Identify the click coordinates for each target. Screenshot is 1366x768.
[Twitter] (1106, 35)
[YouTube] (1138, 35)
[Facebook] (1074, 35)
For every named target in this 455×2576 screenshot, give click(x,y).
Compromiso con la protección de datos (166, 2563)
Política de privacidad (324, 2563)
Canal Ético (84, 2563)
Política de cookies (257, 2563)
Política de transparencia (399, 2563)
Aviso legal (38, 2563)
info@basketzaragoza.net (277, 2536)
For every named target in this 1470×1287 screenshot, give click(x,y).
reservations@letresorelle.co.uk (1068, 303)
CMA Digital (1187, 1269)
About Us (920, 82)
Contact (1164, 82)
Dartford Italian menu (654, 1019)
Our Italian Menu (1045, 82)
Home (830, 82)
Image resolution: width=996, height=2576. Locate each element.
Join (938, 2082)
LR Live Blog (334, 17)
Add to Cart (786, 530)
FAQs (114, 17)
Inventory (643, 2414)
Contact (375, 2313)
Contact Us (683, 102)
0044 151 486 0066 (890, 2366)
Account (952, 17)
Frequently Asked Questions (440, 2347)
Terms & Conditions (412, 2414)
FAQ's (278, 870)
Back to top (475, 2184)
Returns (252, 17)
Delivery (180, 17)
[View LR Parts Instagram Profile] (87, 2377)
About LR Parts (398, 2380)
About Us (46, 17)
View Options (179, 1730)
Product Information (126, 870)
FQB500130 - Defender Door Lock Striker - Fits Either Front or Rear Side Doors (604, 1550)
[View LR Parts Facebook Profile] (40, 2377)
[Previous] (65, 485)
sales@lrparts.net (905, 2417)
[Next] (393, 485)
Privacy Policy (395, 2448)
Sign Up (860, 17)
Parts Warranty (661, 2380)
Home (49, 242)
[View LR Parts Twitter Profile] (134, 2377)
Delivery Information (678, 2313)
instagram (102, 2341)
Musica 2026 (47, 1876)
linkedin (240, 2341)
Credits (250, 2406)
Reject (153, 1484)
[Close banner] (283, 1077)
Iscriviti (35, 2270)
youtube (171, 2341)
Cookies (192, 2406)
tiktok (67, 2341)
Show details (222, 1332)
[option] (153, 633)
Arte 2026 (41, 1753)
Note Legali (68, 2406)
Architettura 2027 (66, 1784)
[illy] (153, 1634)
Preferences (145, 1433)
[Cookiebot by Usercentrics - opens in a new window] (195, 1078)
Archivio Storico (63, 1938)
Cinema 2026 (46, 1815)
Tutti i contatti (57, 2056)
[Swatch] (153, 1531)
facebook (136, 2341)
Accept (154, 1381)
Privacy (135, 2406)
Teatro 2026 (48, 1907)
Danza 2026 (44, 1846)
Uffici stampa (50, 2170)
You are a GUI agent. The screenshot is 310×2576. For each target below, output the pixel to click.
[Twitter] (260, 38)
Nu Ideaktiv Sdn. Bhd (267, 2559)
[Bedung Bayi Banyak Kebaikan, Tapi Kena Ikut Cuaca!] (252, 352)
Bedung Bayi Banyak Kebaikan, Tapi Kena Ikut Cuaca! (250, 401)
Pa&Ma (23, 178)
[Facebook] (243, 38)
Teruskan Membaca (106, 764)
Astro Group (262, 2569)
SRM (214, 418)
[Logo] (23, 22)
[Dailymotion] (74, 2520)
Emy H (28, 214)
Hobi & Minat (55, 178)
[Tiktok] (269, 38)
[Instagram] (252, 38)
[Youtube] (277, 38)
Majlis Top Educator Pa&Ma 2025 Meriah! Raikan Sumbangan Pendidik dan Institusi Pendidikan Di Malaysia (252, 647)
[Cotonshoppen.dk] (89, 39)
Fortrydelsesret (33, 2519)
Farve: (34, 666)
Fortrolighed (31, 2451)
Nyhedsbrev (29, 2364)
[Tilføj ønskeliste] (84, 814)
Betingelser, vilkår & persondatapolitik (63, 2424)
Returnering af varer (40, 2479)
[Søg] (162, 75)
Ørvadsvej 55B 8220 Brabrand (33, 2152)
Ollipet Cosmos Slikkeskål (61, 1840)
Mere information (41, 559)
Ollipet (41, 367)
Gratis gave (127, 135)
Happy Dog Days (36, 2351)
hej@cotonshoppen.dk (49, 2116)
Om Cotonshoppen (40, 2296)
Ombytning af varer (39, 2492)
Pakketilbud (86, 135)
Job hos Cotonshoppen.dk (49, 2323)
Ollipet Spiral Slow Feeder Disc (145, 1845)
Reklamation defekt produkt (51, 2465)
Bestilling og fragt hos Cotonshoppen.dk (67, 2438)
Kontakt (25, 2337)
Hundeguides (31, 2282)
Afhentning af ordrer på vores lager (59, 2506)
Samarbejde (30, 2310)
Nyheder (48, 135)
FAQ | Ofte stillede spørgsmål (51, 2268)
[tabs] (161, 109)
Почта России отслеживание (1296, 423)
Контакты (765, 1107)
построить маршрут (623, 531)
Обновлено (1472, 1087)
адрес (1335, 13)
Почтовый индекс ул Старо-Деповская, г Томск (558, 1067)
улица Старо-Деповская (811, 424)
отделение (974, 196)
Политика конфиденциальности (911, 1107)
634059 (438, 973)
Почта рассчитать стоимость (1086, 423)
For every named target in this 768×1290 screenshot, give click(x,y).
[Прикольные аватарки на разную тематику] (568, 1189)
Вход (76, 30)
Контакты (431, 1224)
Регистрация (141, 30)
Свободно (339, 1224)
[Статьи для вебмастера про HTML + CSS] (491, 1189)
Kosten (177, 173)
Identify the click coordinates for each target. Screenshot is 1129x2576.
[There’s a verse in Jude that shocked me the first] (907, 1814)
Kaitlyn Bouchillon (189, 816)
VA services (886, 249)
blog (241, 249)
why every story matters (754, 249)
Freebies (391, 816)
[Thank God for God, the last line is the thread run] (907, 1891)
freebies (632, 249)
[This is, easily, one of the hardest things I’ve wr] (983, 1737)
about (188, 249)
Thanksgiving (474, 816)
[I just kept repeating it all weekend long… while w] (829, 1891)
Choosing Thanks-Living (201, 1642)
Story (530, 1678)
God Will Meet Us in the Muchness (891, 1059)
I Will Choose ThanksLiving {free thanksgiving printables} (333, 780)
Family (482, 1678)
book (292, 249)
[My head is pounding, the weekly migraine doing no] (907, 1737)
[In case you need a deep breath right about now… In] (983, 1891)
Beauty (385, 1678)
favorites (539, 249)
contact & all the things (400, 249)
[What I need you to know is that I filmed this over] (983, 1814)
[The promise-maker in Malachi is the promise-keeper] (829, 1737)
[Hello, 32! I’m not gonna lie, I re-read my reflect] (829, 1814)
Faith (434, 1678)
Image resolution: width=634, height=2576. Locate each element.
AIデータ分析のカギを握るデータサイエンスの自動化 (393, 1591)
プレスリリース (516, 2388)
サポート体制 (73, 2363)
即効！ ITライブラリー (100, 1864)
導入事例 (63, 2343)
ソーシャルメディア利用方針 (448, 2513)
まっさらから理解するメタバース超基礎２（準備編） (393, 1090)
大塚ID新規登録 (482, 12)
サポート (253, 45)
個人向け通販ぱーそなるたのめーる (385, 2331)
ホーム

## Exercise instructions
Looking at the data above, write out exactly the lines that start at the one containing "Teruskan Membaca (106, 764)" and end at the one containing "Почта рассчитать стоимость (1086, 423)"; include both and nothing beyond.

## Solution to the exercise
Teruskan Membaca (106, 764)
Astro Group (262, 2569)
SRM (214, 418)
[Logo] (23, 22)
[Dailymotion] (74, 2520)
Emy H (28, 214)
Hobi & Minat (55, 178)
[Tiktok] (269, 38)
[Instagram] (252, 38)
[Youtube] (277, 38)
Majlis Top Educator Pa&Ma 2025 Meriah! Raikan Sumbangan Pendidik dan Institusi Pendidikan Di Malaysia (252, 647)
[Cotonshoppen.dk] (89, 39)
Fortrydelsesret (33, 2519)
Farve: (34, 666)
Fortrolighed (31, 2451)
Nyhedsbrev (29, 2364)
[Tilføj ønskeliste] (84, 814)
Betingelser, vilkår & persondatapolitik (63, 2424)
Returnering af varer (40, 2479)
[Søg] (162, 75)
Ørvadsvej 55B 8220 Brabrand (33, 2152)
Ollipet Cosmos Slikkeskål (61, 1840)
Mere information (41, 559)
Ollipet (41, 367)
Gratis gave (127, 135)
Happy Dog Days (36, 2351)
hej@cotonshoppen.dk (49, 2116)
Om Cotonshoppen (40, 2296)
Ombytning af varer (39, 2492)
Pakketilbud (86, 135)
Job hos Cotonshoppen.dk (49, 2323)
Ollipet Spiral Slow Feeder Disc (145, 1845)
Reklamation defekt produkt (51, 2465)
Bestilling og fragt hos Cotonshoppen.dk (67, 2438)
Kontakt (25, 2337)
Hundeguides (31, 2282)
Afhentning af ordrer på vores lager (59, 2506)
Samarbejde (30, 2310)
Nyheder (48, 135)
FAQ | Ofte stillede spørgsmål (51, 2268)
[tabs] (161, 109)
Почта России отслеживание (1296, 423)
Контакты (765, 1107)
построить маршрут (623, 531)
Обновлено (1472, 1087)
адрес (1335, 13)
Почтовый индекс ул Старо-Деповская, г Томск (558, 1067)
улица Старо-Деповская (811, 424)
отделение (974, 196)
Политика конфиденциальности (911, 1107)
634059 (438, 973)
Почта рассчитать стоимость (1086, 423)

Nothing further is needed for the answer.